Abstract
Pendrin (SLC26A4), a Cl−/anion exchanger, is expressed at high levels in kidney, thyroid, and inner ear epithelia, where it has an essential role in bicarbonate secretion/chloride reabsorption, iodide accumulation, and endolymph ion balance, respectively. Pendrin is expressed at lower levels in other tissues, such as airways and esophageal epithelia, where it is transcriptionally regulated by the inflammatory cytokines interleukin (IL)-4 and IL-13 through a signal transducer and activator of transcription 6 (STAT6)-mediated pathway. In the airway epithelium, increased pendrin expression during inflammatory diseases leads to imbalances in airway surface liquid thickness and mucin release, while, in the esophageal epithelium, dysregulated pendrin expression is supposed to impact the intracellular pH regulation system. In this review, we discuss some of the recent findings on interleukin-mediated transcriptional regulation of pendrin and how this dysregulation impacts airway and esophagus epithelial homeostasis during inflammatory diseases.
Highlights
Pendrin (SLC26A4) is an electroneutral anion exchanger, transporting iodide, bicarbonate, hydroxide, thiocyanate, and formate for chloride [1]

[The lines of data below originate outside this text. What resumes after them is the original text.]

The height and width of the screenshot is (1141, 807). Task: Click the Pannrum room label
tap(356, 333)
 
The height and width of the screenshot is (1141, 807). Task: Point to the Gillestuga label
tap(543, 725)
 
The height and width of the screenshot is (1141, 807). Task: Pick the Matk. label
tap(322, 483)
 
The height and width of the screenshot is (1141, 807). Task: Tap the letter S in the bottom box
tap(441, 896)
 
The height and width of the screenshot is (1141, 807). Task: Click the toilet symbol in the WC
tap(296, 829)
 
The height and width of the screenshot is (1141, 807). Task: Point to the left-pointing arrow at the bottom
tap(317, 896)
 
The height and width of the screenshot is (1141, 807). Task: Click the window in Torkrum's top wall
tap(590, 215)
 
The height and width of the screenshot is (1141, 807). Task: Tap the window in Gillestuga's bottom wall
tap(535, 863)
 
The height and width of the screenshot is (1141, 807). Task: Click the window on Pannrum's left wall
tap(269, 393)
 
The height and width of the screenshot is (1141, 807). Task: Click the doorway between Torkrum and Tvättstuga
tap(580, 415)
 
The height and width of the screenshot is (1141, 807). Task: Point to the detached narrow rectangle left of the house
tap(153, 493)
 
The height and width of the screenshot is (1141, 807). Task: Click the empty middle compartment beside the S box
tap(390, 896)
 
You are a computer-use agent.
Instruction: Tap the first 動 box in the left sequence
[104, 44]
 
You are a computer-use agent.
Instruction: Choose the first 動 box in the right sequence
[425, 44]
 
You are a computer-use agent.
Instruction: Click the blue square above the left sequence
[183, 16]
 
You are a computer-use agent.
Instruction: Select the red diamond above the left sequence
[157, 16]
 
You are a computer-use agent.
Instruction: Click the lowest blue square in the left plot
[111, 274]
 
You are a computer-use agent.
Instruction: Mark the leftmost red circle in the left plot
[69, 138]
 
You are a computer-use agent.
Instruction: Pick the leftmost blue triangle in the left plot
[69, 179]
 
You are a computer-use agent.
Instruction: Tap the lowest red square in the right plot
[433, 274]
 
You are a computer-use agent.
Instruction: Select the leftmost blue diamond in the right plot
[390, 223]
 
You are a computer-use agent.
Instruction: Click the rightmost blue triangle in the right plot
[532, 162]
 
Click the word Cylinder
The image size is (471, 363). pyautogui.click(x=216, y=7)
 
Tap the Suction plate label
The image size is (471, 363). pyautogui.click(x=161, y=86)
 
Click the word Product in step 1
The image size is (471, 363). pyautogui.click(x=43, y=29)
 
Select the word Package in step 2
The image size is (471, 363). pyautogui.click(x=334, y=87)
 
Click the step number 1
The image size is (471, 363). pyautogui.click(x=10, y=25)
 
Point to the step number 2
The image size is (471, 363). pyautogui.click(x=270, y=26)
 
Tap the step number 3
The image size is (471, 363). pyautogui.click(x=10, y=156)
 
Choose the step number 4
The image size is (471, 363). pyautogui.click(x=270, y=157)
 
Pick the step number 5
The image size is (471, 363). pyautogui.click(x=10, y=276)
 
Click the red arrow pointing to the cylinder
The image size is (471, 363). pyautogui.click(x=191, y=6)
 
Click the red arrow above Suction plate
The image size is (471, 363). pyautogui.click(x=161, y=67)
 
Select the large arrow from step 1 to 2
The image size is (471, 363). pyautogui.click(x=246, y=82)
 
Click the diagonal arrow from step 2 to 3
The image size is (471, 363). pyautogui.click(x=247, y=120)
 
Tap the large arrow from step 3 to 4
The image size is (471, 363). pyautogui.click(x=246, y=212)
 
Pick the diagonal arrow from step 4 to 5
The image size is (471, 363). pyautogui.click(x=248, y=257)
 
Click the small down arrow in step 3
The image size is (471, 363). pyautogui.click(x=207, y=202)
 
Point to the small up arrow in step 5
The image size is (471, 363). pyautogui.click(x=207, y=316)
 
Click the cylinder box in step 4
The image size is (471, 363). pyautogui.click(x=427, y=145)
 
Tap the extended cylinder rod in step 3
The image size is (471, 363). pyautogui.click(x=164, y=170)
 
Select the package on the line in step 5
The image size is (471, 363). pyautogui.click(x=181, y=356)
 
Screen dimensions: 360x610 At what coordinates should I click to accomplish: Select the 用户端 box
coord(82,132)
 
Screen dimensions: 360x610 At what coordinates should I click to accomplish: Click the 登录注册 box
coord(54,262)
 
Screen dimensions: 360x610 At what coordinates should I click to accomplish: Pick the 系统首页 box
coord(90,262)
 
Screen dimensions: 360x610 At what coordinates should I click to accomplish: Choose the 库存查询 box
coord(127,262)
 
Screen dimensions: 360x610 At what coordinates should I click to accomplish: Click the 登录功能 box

The exchanger was shown to be upregulated in airway epithelial cells following stimulation with allergic cytokines such as IL-13, IL-4, and IL-17, in asthma or chronic obstructive pulmonary disease (COPD) mouse models and in patients with asthma, cystic fibrosis (CF), rhinovirus infections, rhinitis, chronic rhinosinusitis, and pertussis infection [19,20,21,30,88,89,90,91,92,93]., In particular, the pathogenesis and disease severity of asthma, allergic rhinitis, and chronic sinusitis with nasal polyps are driven by the activation of eosinophils and CD4+ cells, leading to a Th2 cytokine response which mainly includes IL-4 and IL-13 release [42,94,95]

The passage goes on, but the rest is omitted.